== Data supplied

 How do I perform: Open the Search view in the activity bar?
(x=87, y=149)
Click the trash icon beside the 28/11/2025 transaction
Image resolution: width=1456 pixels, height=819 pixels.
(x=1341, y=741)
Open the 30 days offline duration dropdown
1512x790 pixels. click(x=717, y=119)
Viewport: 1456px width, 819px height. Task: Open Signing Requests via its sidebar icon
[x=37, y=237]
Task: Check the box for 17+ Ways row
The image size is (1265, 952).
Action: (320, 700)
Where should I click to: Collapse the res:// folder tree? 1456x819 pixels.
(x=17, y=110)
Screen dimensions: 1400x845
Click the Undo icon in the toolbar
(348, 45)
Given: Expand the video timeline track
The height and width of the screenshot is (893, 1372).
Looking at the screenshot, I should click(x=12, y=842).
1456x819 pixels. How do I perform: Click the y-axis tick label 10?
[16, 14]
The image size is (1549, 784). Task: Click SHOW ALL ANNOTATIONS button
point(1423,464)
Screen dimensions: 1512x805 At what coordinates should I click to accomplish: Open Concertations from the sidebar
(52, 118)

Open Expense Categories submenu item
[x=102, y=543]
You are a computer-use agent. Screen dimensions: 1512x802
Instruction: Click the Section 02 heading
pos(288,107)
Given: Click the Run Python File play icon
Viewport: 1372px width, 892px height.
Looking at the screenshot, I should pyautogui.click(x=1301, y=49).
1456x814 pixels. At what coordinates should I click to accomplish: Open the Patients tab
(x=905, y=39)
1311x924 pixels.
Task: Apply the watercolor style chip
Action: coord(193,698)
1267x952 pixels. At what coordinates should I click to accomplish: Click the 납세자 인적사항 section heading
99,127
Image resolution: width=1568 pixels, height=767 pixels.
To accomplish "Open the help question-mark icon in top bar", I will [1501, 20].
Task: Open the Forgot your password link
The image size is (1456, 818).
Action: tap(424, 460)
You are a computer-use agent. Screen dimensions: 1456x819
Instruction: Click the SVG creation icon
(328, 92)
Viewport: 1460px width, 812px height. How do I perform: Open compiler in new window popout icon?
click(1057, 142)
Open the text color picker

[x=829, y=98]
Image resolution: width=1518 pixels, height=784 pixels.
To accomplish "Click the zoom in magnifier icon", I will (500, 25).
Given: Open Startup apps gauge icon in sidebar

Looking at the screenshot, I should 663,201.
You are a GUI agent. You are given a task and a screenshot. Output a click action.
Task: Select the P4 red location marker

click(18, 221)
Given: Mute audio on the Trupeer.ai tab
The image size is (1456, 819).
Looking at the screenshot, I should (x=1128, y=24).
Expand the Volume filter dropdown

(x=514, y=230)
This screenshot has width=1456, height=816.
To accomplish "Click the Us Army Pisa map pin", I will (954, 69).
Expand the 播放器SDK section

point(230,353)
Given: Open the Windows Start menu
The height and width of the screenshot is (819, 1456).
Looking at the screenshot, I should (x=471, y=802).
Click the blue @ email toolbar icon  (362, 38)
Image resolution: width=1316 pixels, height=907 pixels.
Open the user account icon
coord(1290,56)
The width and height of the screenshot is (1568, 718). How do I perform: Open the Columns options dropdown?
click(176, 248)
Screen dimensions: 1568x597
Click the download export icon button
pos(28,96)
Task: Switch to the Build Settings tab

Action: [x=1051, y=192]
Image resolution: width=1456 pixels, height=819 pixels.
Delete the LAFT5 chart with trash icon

====

Work item:
Look over the records above and copy each line that includes the string "will".

Solution below:
To accomplish "Open the help question-mark icon in top bar", I will [1501, 20].
To accomplish "Click the zoom in magnifier icon", I will (500, 25).
To accomplish "Click the Us Army Pisa map pin", I will (954, 69).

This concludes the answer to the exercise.